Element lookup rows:

+--

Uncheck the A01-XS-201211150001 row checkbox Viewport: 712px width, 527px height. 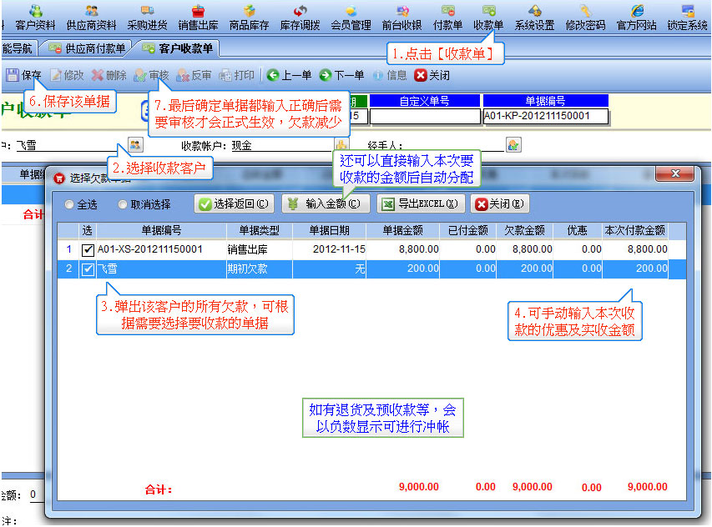pyautogui.click(x=88, y=250)
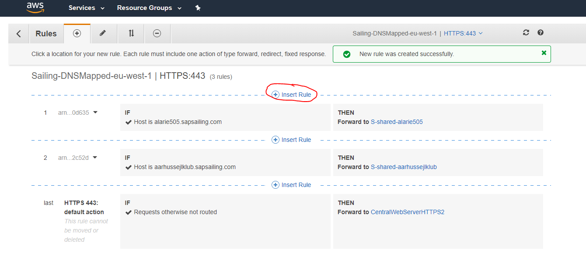Image resolution: width=586 pixels, height=261 pixels.
Task: Expand rule 1 ARN arn...0d635 dropdown
Action: 95,112
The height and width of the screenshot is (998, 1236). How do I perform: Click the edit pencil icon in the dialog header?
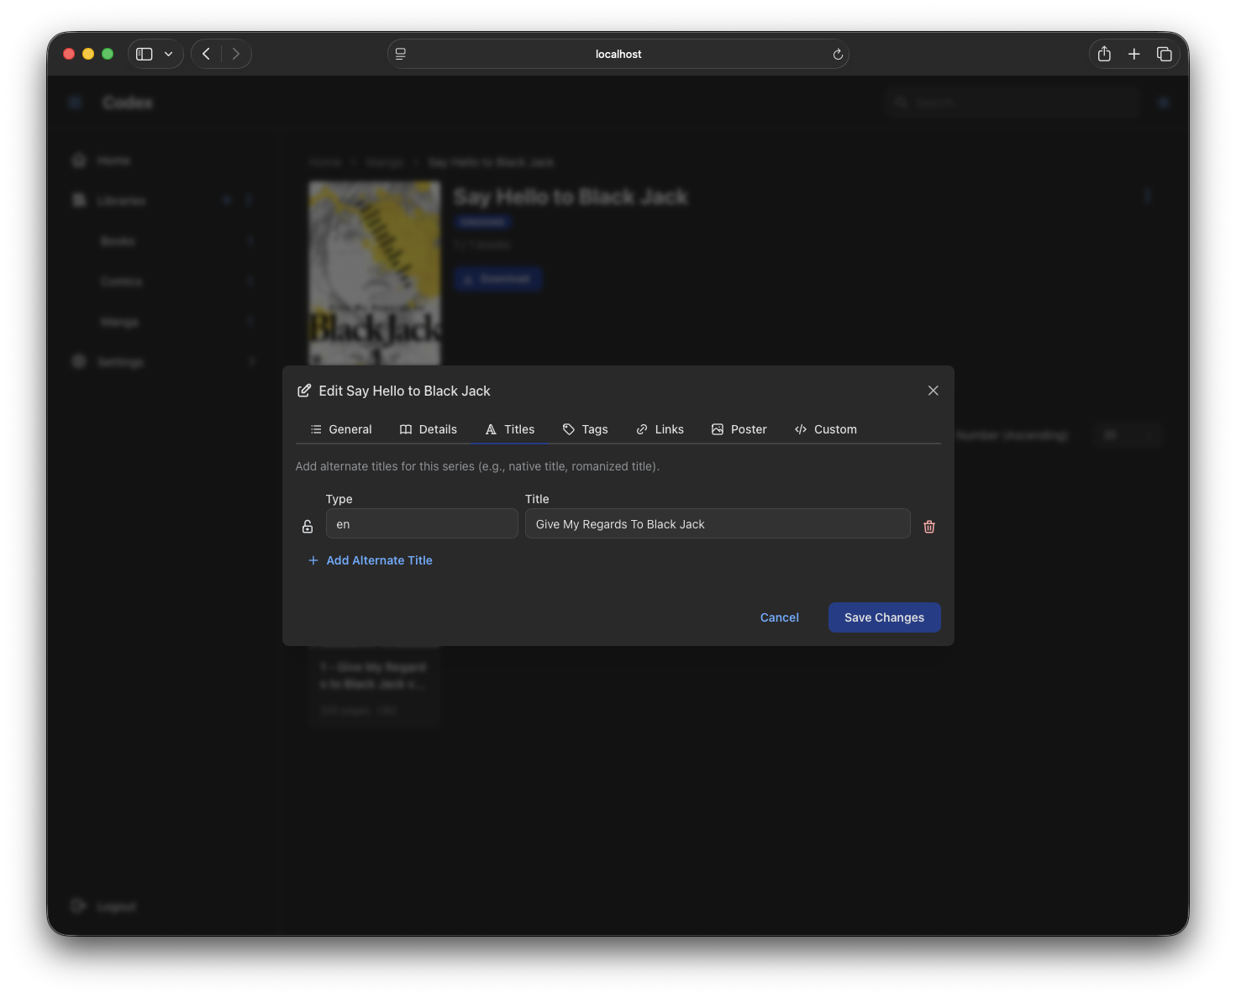tap(303, 390)
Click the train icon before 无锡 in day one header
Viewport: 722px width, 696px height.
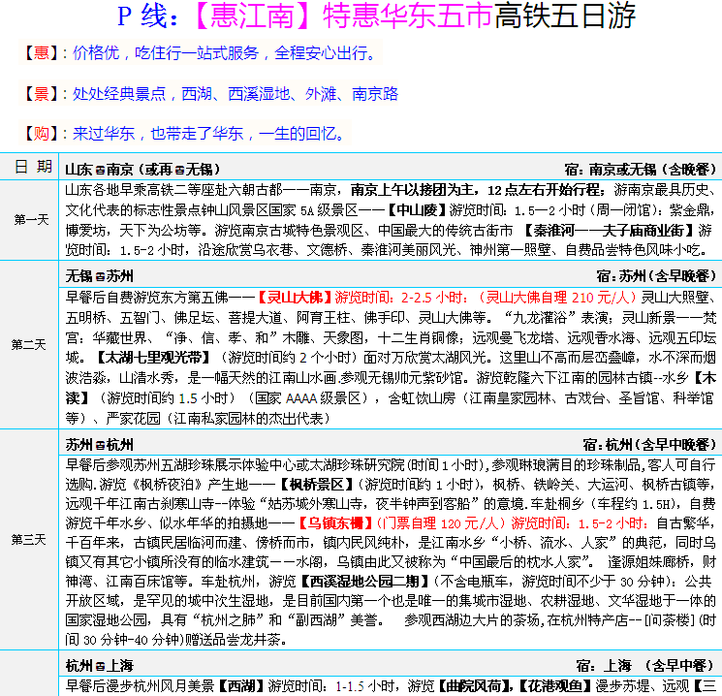pyautogui.click(x=179, y=169)
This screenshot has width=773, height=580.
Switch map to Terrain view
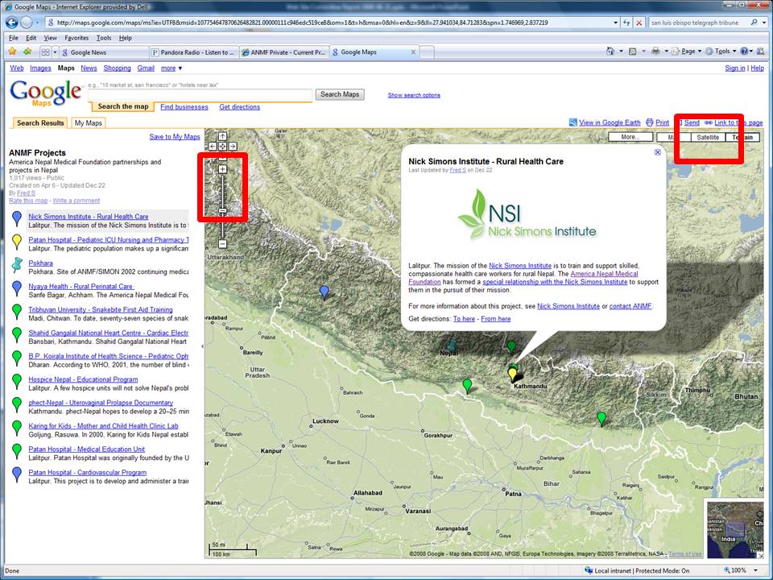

+--

### Task details
Convert the rows, from the line containing "This screenshot has width=773, height=580." through the end of the rows, into a JSON list of strings with one string per line, both ends included. Omit blank lines and leave the pictures out.

### Task solution
[
  "This screenshot has width=773, height=580.",
  "Switch map to Terrain view"
]